Text provided:
Distributed Workflows with MPI
Fuzzball supports distributed jobs that use MPI.
MPI, or “Message Passing Interface,” is a standard in high performance computing that allows for communication between CPU cores within or between compute nodes. A program that can utilize MPI to run processes over multiple cores may improve performance by adding more cores. Many scientific applications are designed to make use of MPI to improve their performance on HPC systems. Several different implementations of the MPI standard are available. Fuzzball provides an MPI wrapper that sets up MPI jobs on a given number of nodes with a given MPI implementation. Two implementations of MPI are supported covering the vast majority of use cases: MPICH and OpenMPI.
Here is a basic Fuzzfile showing how to use single node MPI
(OpenMPI) on Fuzzball. This example uses the
container
openmpi-hello-world. To see how this
container was created as well as the mpi_hello_world.c
source file, see this GitHub
repo.

Task prompt:
Continue the section on distributed MPI workflows in Fuzzball, starting right after its last sentence.

Recorded information:
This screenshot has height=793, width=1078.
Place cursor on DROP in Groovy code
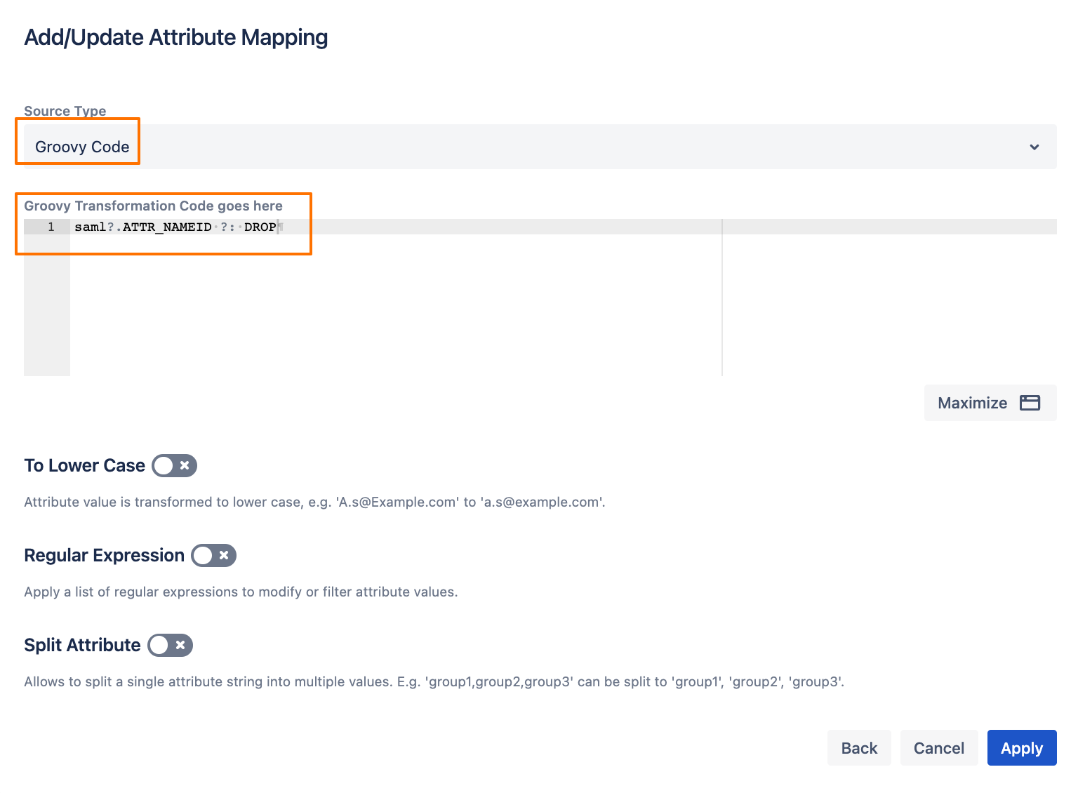point(260,227)
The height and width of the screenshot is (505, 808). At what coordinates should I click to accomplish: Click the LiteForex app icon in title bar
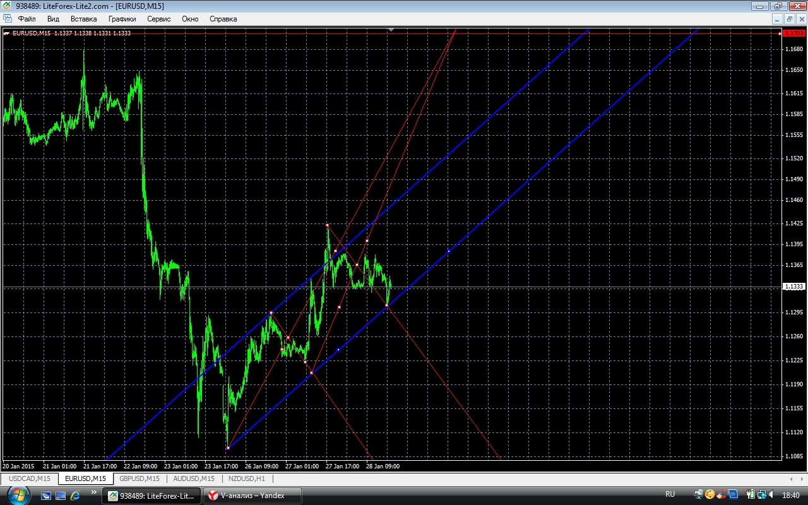[x=6, y=6]
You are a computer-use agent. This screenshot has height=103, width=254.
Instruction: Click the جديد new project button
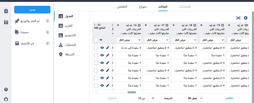(x=32, y=10)
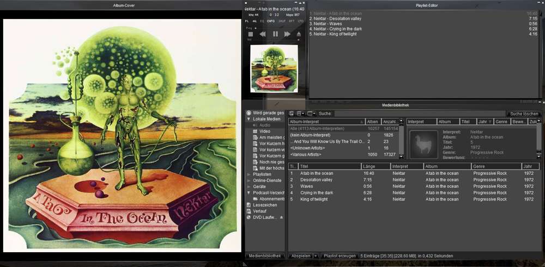Sort artists by the Album-Interpret header
Screen dimensions: 545x267
point(325,122)
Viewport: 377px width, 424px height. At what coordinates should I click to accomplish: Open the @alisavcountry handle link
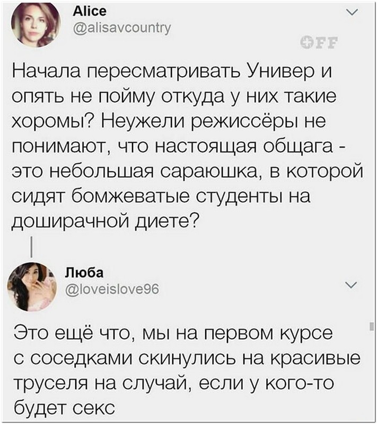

Task answer:
version: v1
jobs:
mpi-hello-world:
env:
- PATH=/usr/lib64/openmpi/bin:/usr/local/bin:/usr/bin:/bin
image:
uri: oras://docker.io/anderbubble/openmpi-hello-world.sif
command:
- /bin/sh
- '-c'
- mpi_hello_world
resource:
cpu:
cores: 4
affinity: NUMA
memory:
size: 1GB
multinode:
nodes: 1
implementation: openmpi
The multinode
section lets you specify that multiple copies of your command should be distributed
across cores. The nodes
option sets the number of compute nodes. This example is slightly
counterintuitive. MPI runs 4 processes on a single node, because we’ve requested 1 node with 4
cores. The implementation
option sets the type of MPI to use. Valid implementations are openmpi
for OpenMPI and mpich
for MPICH. You can also select gasnet
for programs created using an
alternate parallel programming
language that runs on Gasnet like Chapel.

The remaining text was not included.